The rejuvenation process for Molitor began after the loss of his IBF strap to Takalani Ndlovu in March of this year. Gone is former Canadian amateur star Chris Johnson as head trainer, and returning is Billy Martin, who guided Molitor back to a title shot after the 30-year-old southpaw lost to Celestino Caballero in 2008.

Ironically, the Sarnia, Ontario native left the then-untested Martin for a more experienced trainer in Johnson after just one fight in 2009. However, experienced trainers can often come with baggage—sometimes too much of it for a fighter to handle.

“Billy spreads his time out better,” Molitor told “Chris had a big stable of amateur fighters, a big stable of pro fighters. Chris would come to the gym at 3:00, and he was the only trainer there, so it was really hard for him to spread his time around. Or at all, to be honest.”

Molitor, one of the most decorated fighters Canada has seen in decades, wasn’t exactly used to competing for time with his trainer, or space in the gym.

“When it’s Steve Molitor’s time, it’s Steve Molitor’s time,” he said of Martin’s dedication to his star pupil.

The limited training environment with Johnson produced similar results in the ring. Molitor remained in the win column aside from the Caballero and Ndlovu follies, but didn’t do so with the ease that most would have expected of the man who knocked Michael Hunter out in five rounds for the vacant strap back in 2006.

In particular, there was the tune-up against diminutive journeyman Jose Saez, whom Molitor was expected to knock senseless, that wound up a dull eight-round decision. “The Canadian Kid,” fighting in his adopted home of Casino Rama in Rama, Ontario, Canada, boxed uncharacteristically passively, puzzling fans—and the pugilist himself.

“I got kind of lackadaisical, kind of doing the (Floyd) Mayweather style, rolling, throwing a counter shot here, one counter shot there. That’s not what brought me to the highest level I was at before,” said Molitor. “In and out, throwing three-, four-, five-punch combinations. That’s what me and Billy are getting back to.”

To ensure that he’s comfortable in the pocket, Martin has Molitor sparring former 130-pound standout Monty Meza Clay in an undersized ring in the basement of the HUF gym in Mississauga, Ontario, and almost exclusively calling for combinations of four or more punches while working the focus pads.

He’ll have a chance to show his aggression once again on Saturday against Gauthier, who has been stopped twice, including once on Molitor’s undercard.

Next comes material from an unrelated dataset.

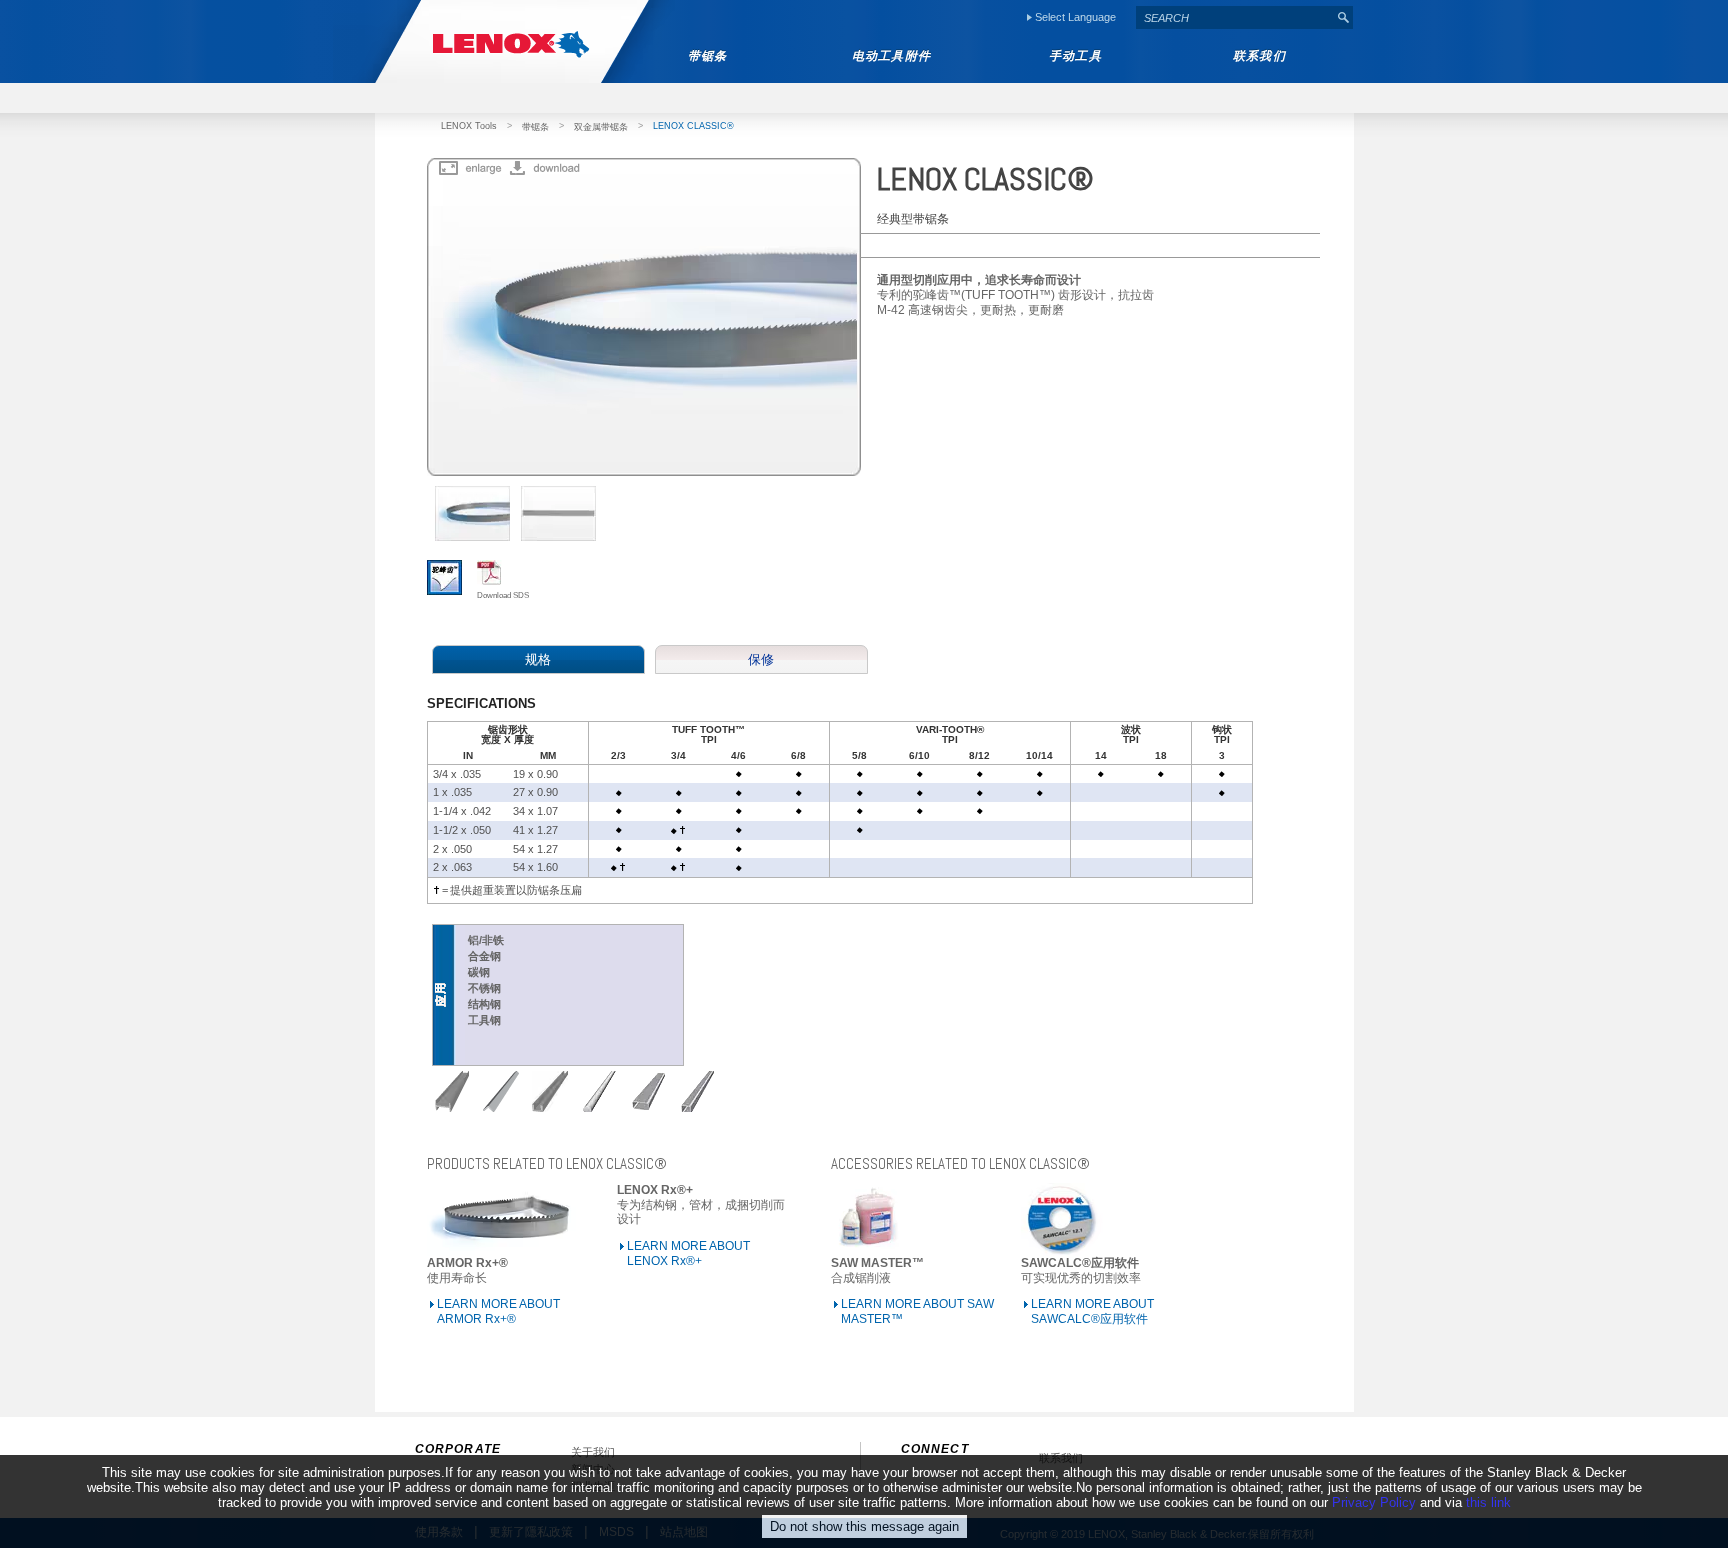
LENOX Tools (469, 126)
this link (1488, 1502)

“I’m looking for a spectacular knockout. If I want to be a candidate for a world title in my next fight, I’ve gotta go out there and put on a devastating knockout performance,” said Molitor, whose new manager Cameron Dunkin has been angling for bouts with WBO titlist Jorge Arce and WBC titlist Toshiaki Nishioka.

But in the spirit of familiarity, Molitor hasn’t forgotten about avenging his loss to IBF kingpin Ndlovu, a man he has beaten twice before.

“He’s not a better fighter than me. Any day of the week, he’s not a better fighter than me. 99 times out of 100, I beat him, and that was the one time that he won,” said Molitor.

As with any good machine, sometimes it just needs to be restarted, and it will run like it used to.

“We’re trying to hit the refresh button on the old Steve Molitor.”